[Problem to solve]:
After finding the line containing "Click the Paycor logo" below, please output that line and each following one through the line containing "You are a computer-use agent. The", exactly as written.

[The records]:
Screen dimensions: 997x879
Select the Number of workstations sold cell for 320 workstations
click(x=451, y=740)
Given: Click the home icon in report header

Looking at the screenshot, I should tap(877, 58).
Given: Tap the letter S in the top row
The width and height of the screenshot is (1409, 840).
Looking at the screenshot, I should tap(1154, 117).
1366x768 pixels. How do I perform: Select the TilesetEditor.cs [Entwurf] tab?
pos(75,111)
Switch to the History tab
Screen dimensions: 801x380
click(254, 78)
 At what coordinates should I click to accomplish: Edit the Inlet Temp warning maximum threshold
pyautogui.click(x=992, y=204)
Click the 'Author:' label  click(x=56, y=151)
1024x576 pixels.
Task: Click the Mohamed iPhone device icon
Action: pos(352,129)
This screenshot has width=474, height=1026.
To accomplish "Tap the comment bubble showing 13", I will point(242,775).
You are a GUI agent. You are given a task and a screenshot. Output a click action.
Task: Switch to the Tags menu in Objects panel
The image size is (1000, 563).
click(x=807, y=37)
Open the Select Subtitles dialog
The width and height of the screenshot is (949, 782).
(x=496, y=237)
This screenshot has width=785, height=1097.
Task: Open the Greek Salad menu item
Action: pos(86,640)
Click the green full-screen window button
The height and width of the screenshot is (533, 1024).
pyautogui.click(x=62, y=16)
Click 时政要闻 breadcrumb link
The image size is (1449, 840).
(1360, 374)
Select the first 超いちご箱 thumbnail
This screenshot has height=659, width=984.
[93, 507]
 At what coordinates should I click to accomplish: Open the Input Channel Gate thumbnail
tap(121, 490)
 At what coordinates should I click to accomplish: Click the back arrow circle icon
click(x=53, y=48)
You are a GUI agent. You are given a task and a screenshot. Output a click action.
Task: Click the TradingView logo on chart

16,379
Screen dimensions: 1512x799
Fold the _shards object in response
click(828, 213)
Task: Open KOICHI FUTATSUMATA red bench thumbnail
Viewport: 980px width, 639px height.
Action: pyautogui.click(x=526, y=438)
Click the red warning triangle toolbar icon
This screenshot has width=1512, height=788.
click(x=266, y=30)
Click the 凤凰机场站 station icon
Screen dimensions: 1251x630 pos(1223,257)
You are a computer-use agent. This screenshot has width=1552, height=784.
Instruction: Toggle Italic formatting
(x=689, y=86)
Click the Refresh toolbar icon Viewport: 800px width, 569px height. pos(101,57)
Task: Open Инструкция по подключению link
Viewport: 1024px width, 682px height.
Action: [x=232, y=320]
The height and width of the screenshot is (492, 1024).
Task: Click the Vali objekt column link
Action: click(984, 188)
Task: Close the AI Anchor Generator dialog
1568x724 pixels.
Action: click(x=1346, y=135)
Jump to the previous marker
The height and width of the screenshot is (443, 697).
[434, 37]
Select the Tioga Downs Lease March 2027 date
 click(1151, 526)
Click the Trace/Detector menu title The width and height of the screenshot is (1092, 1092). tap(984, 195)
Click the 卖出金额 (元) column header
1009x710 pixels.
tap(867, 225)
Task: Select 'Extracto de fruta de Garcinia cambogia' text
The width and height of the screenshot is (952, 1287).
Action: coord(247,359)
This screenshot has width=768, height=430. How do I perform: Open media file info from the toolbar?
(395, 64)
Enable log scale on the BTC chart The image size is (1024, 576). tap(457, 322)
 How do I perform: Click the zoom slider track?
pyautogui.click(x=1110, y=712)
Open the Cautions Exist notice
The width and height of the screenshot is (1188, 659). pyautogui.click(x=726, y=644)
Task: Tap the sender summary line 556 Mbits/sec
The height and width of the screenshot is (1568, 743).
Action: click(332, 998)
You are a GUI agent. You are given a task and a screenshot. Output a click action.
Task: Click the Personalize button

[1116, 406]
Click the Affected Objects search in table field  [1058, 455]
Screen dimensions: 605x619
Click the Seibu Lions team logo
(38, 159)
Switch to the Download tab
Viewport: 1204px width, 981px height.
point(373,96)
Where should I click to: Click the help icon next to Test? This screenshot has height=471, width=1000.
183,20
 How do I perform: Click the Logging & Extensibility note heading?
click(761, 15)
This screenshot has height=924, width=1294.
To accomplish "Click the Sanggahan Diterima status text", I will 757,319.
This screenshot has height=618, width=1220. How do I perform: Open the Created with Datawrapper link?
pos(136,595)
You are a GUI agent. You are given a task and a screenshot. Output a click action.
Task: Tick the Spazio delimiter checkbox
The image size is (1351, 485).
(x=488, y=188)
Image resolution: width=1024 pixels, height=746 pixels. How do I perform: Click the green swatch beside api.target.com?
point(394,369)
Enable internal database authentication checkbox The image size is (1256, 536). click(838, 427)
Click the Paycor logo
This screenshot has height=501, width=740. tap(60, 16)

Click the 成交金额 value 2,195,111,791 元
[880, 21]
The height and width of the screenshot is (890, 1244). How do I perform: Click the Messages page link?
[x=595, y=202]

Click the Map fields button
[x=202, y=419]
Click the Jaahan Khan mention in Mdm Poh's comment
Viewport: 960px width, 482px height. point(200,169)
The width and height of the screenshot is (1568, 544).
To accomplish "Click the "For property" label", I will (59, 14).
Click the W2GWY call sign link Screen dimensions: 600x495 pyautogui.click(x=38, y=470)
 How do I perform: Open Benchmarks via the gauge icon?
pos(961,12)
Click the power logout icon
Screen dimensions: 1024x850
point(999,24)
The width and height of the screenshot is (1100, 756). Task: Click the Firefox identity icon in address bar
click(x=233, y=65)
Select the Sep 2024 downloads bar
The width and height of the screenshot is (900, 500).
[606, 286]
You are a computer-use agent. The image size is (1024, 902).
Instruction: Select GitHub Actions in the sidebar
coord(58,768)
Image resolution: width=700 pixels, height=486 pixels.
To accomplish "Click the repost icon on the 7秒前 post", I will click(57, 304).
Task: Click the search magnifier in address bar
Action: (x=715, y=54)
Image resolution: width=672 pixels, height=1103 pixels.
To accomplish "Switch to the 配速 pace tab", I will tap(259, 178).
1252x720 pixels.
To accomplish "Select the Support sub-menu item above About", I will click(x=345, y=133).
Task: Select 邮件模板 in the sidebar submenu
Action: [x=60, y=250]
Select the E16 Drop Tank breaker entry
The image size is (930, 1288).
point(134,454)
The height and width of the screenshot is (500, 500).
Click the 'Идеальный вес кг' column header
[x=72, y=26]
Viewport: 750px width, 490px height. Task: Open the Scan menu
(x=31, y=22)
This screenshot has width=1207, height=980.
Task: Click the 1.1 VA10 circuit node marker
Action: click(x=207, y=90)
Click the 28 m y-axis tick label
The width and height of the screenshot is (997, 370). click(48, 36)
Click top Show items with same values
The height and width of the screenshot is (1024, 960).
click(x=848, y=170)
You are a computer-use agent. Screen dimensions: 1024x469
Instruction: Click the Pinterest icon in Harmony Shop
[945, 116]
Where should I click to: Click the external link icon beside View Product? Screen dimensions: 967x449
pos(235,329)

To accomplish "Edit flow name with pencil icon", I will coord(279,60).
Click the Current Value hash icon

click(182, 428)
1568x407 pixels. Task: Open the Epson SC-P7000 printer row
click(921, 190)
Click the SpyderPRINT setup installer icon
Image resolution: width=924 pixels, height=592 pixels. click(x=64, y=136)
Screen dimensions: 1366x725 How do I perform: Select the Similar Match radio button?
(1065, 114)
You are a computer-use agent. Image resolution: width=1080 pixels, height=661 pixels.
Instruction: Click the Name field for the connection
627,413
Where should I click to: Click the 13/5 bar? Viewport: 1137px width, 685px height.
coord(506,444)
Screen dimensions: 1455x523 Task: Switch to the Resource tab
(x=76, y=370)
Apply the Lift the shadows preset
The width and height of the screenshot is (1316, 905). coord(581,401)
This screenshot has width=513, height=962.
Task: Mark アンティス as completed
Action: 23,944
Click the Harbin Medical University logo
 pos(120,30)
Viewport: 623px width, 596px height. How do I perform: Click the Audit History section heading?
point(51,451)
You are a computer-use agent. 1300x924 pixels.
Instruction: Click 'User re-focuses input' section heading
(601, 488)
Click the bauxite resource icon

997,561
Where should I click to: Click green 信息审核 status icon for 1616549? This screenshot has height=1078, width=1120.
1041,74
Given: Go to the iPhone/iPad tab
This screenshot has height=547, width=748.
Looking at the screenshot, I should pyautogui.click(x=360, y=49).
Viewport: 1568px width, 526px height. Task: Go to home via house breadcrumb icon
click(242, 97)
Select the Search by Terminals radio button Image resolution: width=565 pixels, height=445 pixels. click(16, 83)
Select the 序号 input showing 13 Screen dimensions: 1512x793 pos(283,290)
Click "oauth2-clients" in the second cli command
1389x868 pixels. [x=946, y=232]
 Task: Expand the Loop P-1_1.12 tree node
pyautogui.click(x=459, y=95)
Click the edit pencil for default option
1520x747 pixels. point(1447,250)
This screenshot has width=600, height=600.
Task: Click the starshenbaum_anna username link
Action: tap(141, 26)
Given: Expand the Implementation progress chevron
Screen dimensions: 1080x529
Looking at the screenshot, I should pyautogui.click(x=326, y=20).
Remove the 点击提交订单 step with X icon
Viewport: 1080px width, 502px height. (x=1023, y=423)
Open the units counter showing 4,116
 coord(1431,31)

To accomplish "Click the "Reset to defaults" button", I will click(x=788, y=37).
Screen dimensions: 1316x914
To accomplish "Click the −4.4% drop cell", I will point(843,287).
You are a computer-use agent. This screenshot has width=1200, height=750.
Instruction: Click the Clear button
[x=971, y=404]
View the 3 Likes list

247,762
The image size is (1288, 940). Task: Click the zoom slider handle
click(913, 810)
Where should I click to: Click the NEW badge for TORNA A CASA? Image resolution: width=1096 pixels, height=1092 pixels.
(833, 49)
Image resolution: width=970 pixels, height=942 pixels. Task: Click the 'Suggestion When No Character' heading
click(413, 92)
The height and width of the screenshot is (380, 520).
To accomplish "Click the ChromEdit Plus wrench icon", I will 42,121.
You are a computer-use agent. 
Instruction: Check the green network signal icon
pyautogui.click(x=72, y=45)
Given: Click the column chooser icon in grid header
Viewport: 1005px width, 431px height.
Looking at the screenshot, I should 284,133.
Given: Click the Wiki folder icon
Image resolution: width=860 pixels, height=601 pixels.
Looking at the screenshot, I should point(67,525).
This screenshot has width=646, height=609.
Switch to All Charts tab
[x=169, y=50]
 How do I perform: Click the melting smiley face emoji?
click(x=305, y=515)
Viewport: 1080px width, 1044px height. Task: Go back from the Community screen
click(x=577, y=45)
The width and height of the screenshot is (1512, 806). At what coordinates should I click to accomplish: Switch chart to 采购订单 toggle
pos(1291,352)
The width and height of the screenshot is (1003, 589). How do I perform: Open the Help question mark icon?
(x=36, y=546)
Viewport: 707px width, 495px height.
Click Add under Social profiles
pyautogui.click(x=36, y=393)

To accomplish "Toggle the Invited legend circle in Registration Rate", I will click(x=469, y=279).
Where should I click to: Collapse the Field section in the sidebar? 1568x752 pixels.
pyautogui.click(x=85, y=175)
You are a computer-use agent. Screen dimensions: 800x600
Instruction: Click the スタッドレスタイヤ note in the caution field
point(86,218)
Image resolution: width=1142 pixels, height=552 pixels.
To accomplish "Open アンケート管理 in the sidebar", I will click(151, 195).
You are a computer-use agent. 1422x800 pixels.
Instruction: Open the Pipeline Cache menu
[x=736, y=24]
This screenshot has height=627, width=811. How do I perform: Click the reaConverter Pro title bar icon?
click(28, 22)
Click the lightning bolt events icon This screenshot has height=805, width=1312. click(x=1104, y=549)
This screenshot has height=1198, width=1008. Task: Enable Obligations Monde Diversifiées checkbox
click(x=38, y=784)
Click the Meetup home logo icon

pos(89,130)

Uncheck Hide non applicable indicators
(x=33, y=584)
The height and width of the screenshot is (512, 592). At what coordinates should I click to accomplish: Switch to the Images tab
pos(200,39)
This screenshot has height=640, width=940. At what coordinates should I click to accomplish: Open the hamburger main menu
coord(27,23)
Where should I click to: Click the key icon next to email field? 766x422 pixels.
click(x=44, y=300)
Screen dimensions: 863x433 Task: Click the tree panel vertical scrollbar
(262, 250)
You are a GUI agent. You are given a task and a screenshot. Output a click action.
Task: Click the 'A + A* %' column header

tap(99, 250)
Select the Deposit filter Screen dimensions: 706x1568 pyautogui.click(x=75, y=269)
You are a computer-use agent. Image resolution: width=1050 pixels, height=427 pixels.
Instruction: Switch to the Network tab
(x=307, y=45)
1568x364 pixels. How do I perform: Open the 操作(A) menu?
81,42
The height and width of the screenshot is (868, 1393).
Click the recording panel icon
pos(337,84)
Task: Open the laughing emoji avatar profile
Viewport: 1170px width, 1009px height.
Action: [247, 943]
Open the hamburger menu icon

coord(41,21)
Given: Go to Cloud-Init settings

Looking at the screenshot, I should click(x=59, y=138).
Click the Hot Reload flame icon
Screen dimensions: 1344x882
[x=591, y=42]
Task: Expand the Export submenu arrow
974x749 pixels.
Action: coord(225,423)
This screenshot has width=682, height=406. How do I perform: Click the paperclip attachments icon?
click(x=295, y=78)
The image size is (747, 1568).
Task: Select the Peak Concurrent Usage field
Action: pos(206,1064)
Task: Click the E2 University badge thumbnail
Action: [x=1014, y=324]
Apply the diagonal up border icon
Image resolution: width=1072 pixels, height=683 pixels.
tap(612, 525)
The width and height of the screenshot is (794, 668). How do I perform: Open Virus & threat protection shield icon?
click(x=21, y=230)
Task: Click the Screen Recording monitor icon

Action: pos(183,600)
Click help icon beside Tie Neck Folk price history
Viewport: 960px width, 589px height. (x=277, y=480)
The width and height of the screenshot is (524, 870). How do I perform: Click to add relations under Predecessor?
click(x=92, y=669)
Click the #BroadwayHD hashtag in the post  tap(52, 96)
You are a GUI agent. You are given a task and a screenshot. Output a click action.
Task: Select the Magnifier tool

[Output]:
Click the Paycor logo
This screenshot has height=501, width=740. tap(60, 16)

Click the 成交金额 value 2,195,111,791 元
[880, 21]
The height and width of the screenshot is (890, 1244). How do I perform: Click the Messages page link?
[x=595, y=202]

Click the Map fields button
[x=202, y=419]
Click the Jaahan Khan mention in Mdm Poh's comment
Viewport: 960px width, 482px height. point(200,169)
The width and height of the screenshot is (1568, 544).
To accomplish "Click the "For property" label", I will (59, 14).
Click the W2GWY call sign link Screen dimensions: 600x495 pyautogui.click(x=38, y=470)
 How do I perform: Open Benchmarks via the gauge icon?
pos(961,12)
Click the power logout icon
Screen dimensions: 1024x850
point(999,24)
The width and height of the screenshot is (1100, 756). Task: Click the Firefox identity icon in address bar
click(x=233, y=65)
Select the Sep 2024 downloads bar
The width and height of the screenshot is (900, 500).
[606, 286]
You are a computer-use agent. The image size is (1024, 902).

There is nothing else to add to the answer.